Today I live my “Multipotentialite” life with a better understanding of how my brain, and tendencies work. I allow myself to be fully consumed with a project, but I know I will tire of it, but that’s ok. When I mentioned earlier that I built Thor’s hammer “Mjolnir” I didn’t mean I mixed up some paper mache, or taped cardboard together. I (no bullshit) ordered high strength steel online. I fabricated, cut, welded, and painted a movie quality hammer. I even cut pieces of leather off an old leather vest for the shaft of the hammer. It came out beautiful. Tragically though, do you know where that hammer is? It’s sitting in my garage on my workbench collecting dust. It is very likely that I will never touch that hammer again, if only to move it out of the way for something else. For me though, it’s not some piece of junk. It’s a moment in time where I (for no particular reason) chose to challenge myself. I mean, come on, who wakes up with the idea of creating a weapon from a comic book, and spending countless hours “smithing” the damn thing into fruition, only to discard it to a workbench for all eternity?———–Me. If you read my previous material, you’d know that I’m genuinely trying to understand myself, and become the best version of me that I can be. I’m finding that through my little mad scientist projects, that I am able to balance my little life equation. Do I have it all figured out? Am I some enlightened “sage” acting son of a bitch? Ninja, please. I’m just trying to make sense of it all.

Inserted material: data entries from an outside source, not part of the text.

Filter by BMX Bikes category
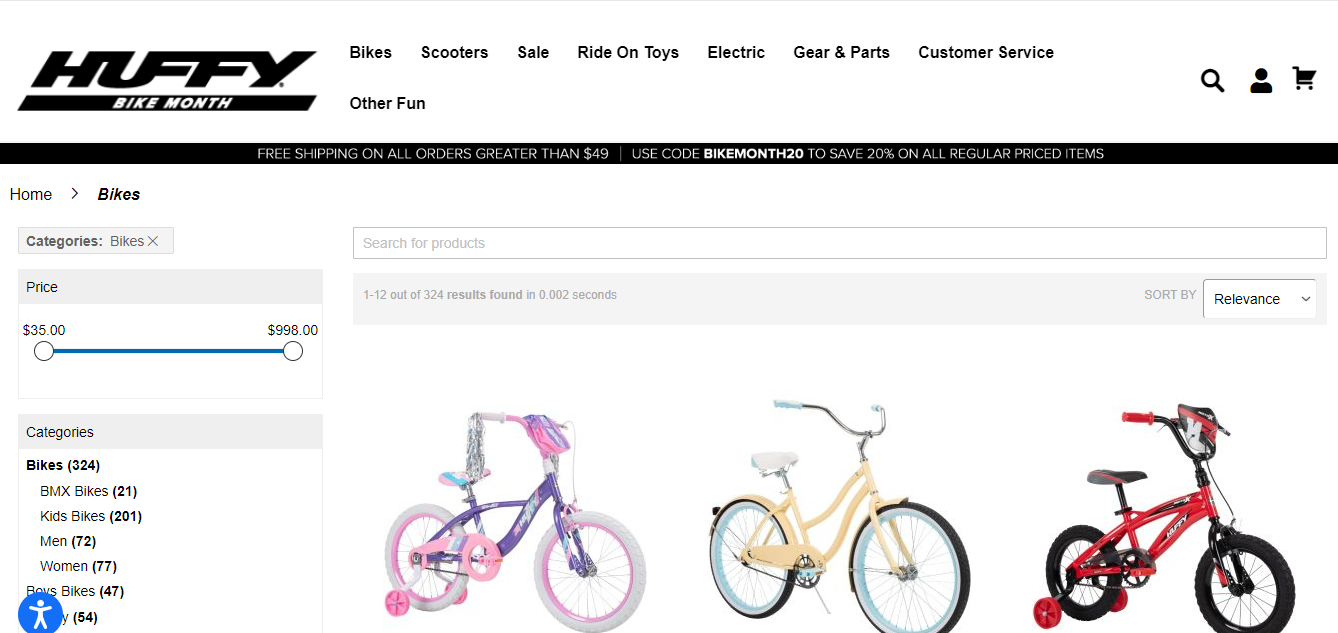Viewport: 1338px width, 633px height. point(74,491)
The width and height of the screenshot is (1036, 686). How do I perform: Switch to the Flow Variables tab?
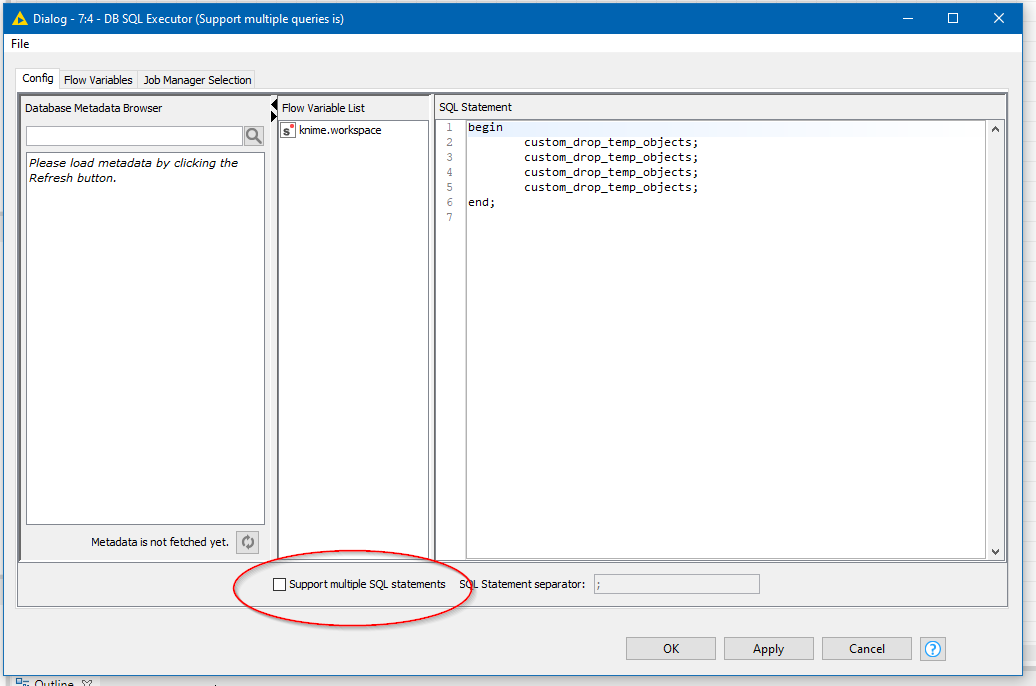point(98,80)
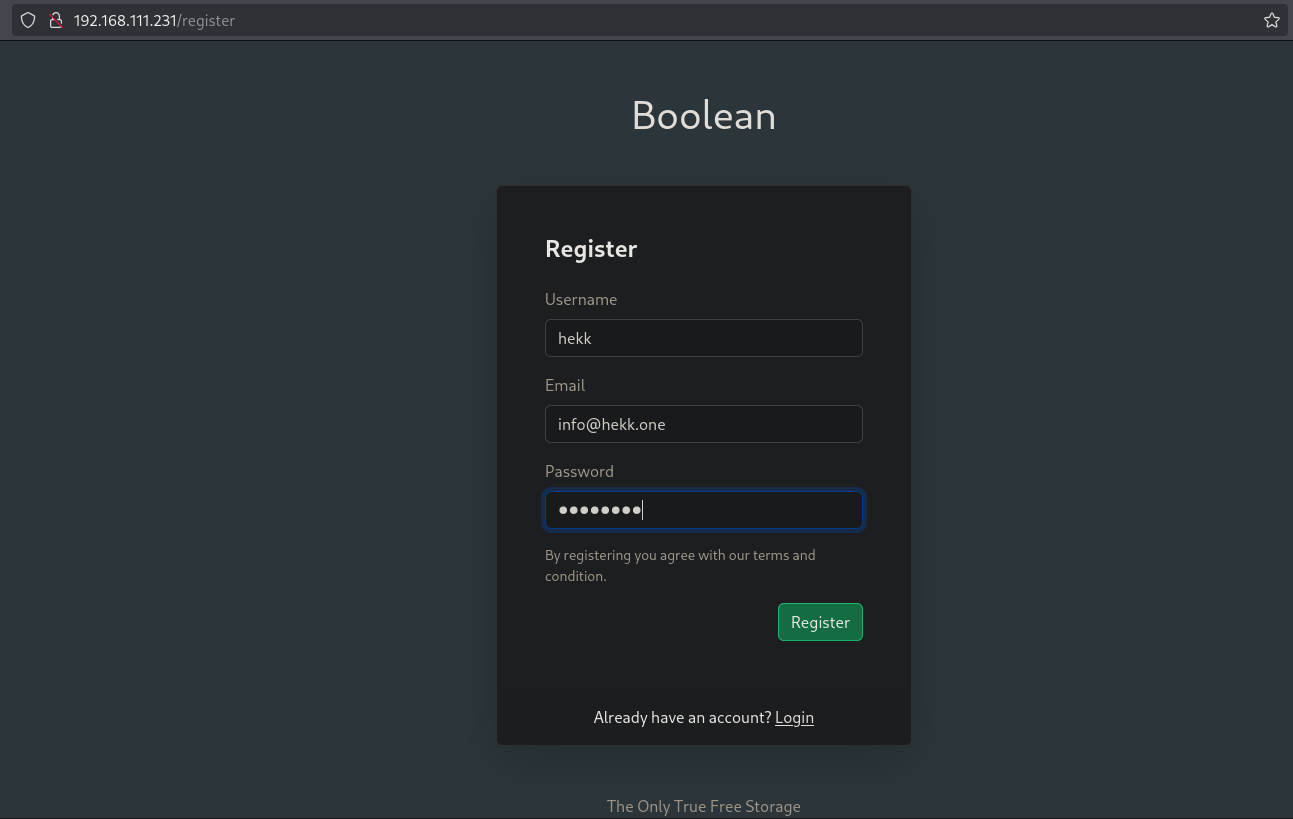Click the Register form heading
Image resolution: width=1293 pixels, height=819 pixels.
tap(590, 249)
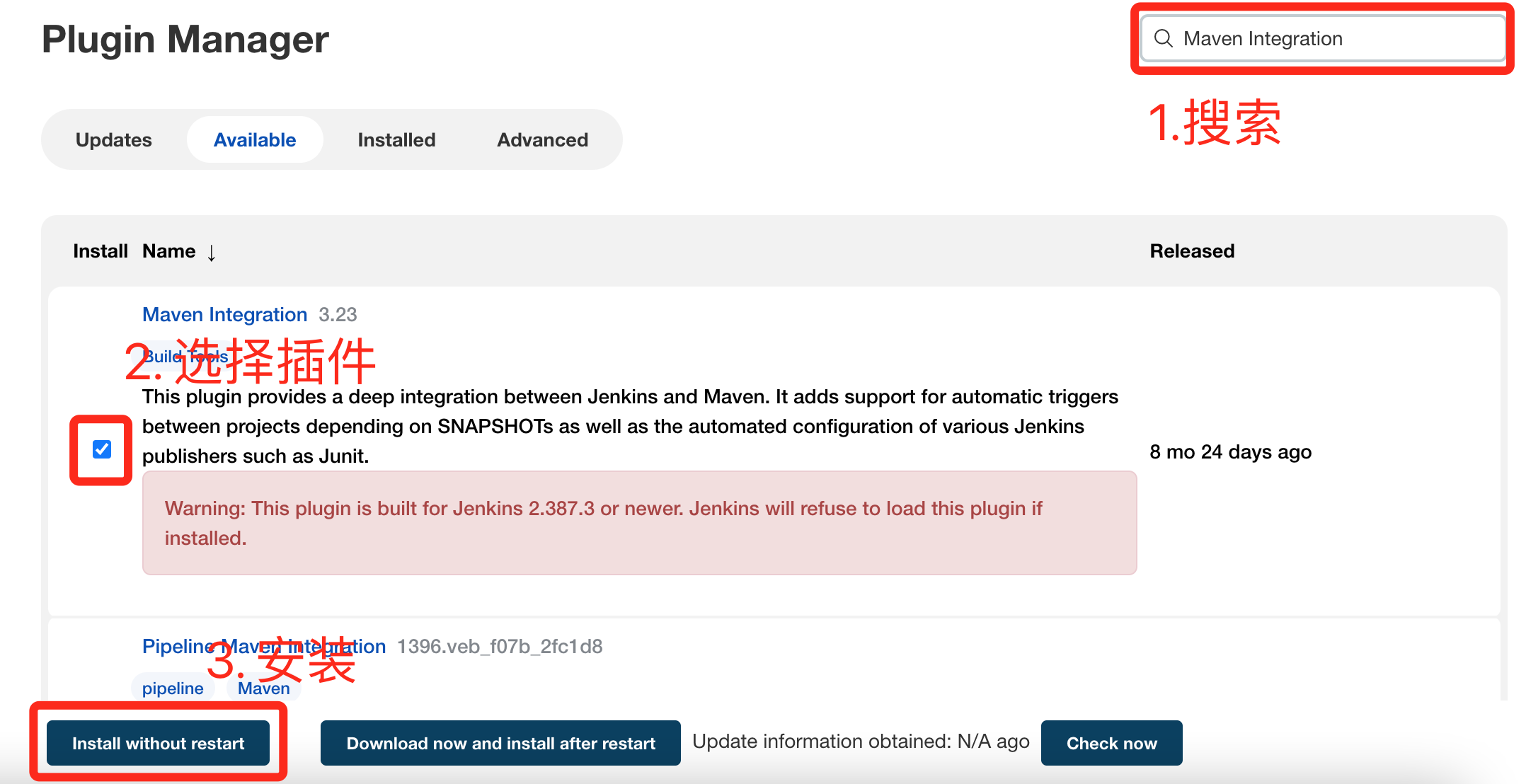Switch to the Updates tab
The image size is (1526, 784).
pos(114,140)
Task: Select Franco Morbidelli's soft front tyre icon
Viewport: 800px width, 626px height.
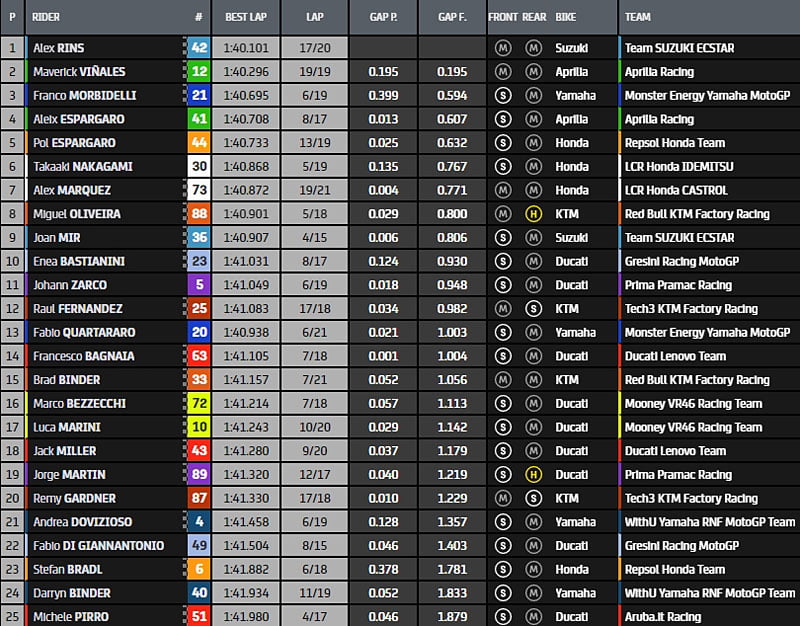Action: [503, 95]
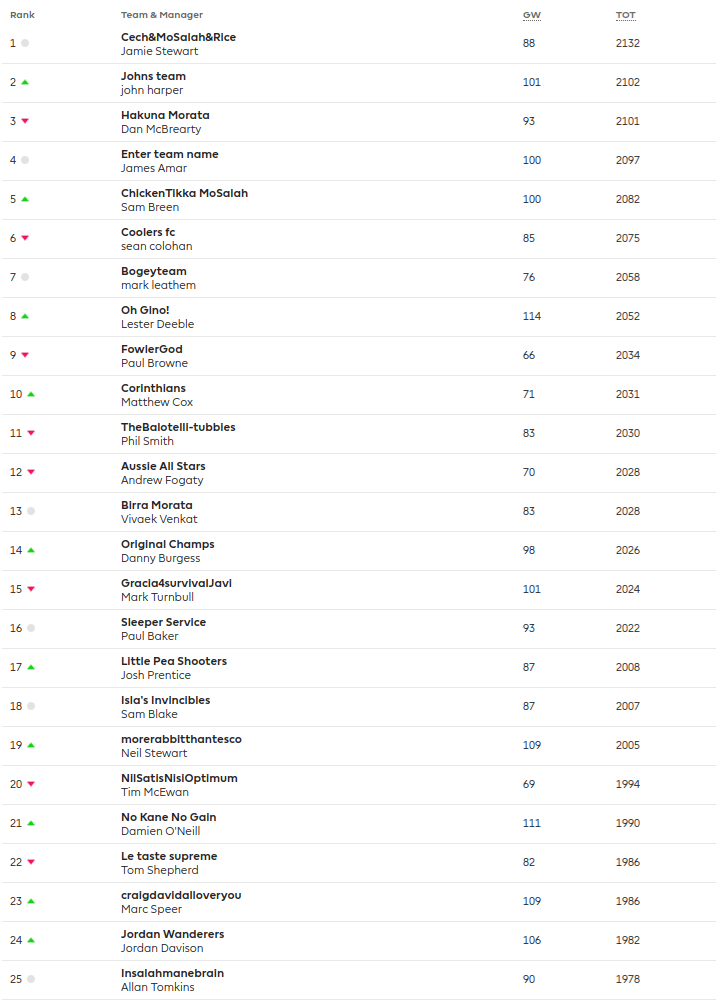Open ChickenTikka MoSalah team link
716x1002 pixels.
(x=184, y=193)
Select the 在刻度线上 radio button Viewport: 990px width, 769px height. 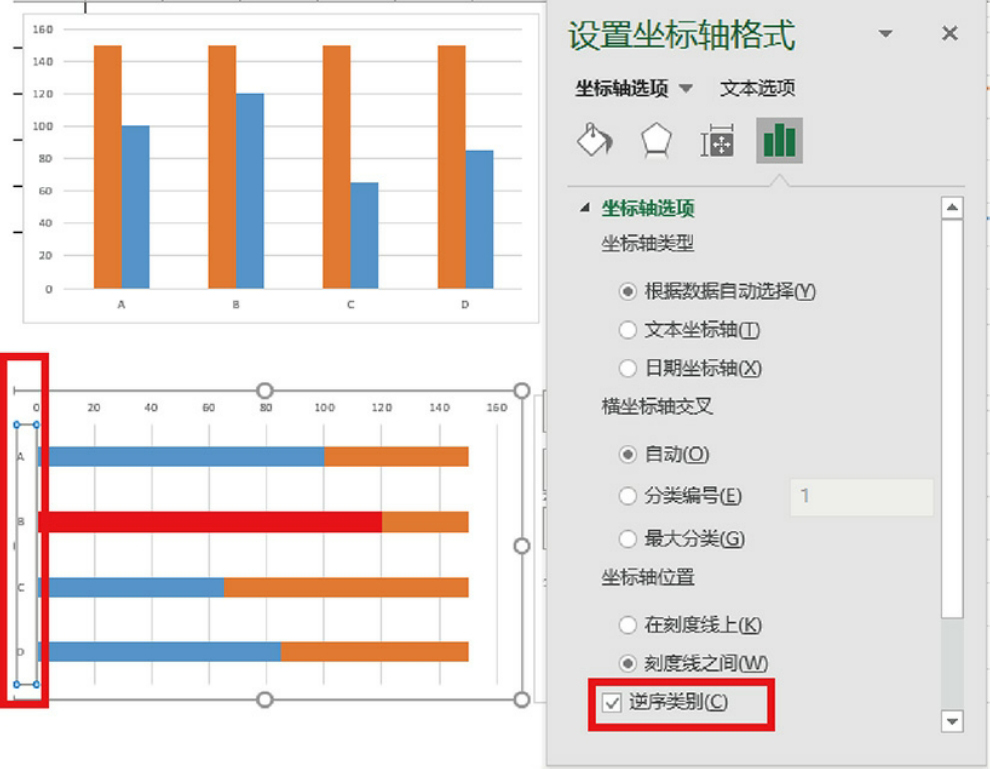(x=628, y=625)
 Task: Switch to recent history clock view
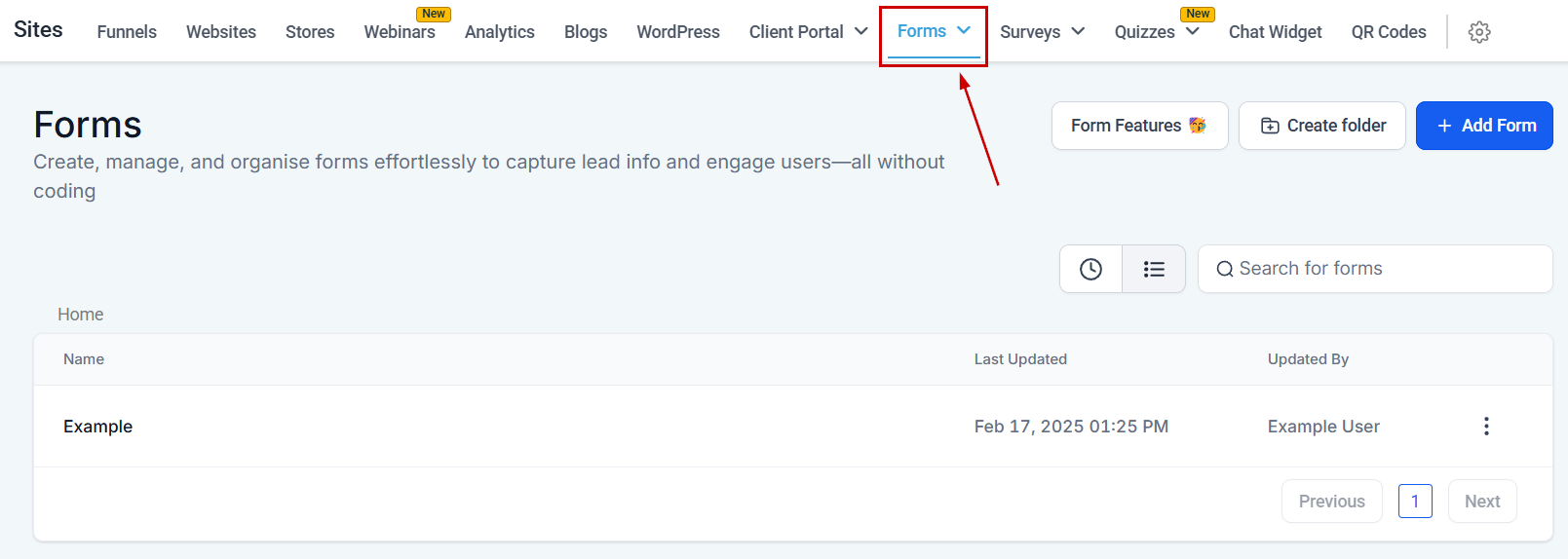[1090, 269]
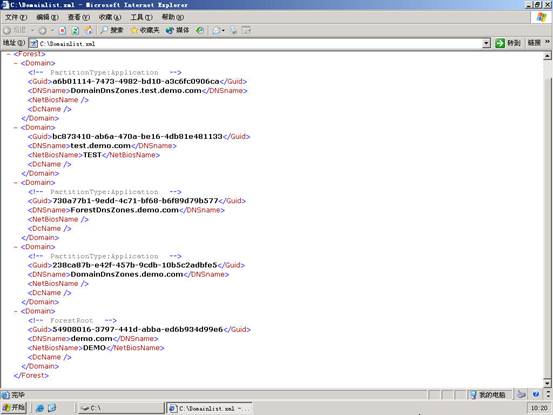
Task: Click the Refresh page toolbar icon
Action: (x=75, y=31)
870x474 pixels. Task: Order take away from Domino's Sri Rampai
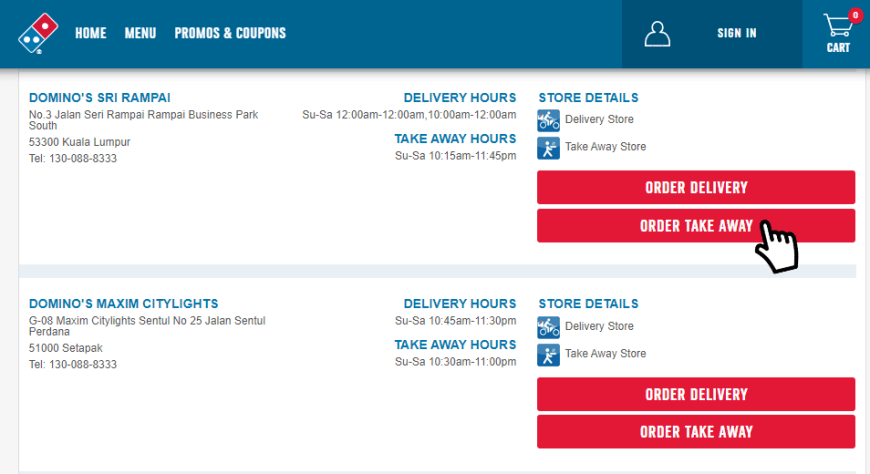point(696,225)
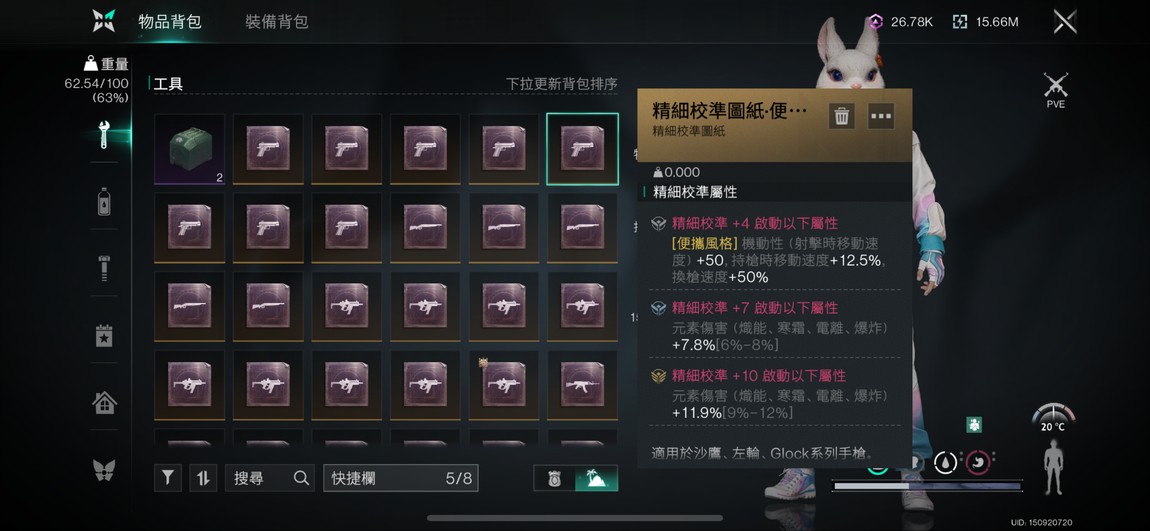Toggle PVE crossed rifles mode

[1056, 90]
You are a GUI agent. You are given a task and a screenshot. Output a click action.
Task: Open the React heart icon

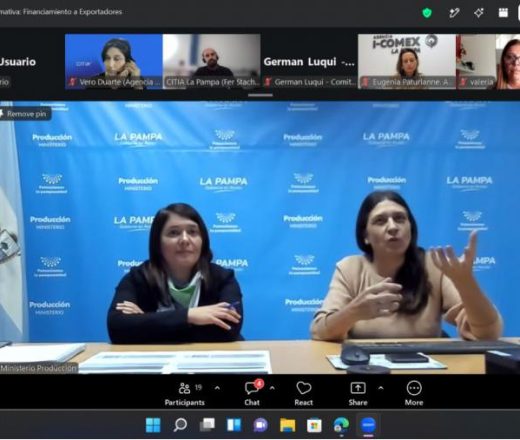[x=304, y=394]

I implore everyone to take chances, and willfully put yourself outside of your comfort zone. If you’ve always aspired to play the violin, but are afraid that you won’t be good, or don’t know where to start, I call bullshit. Get your ass on Amazon, Ebay, or Craigslist. Buy a cheap violin, and learn the goddamn “Devil Went Down to Georgia.” The odds are high that it might sound like two drunk alley cats having sex in a tin can, but that’s ok! Sample what this world has to offer, because I assure you, if you don’t someone else will. Then you’ll be standing there without your cool violin, saying “Damn, that looks so fun. I wish I could, but I have to do adult stuff.” F-That noise. Be a weirdo, and explore.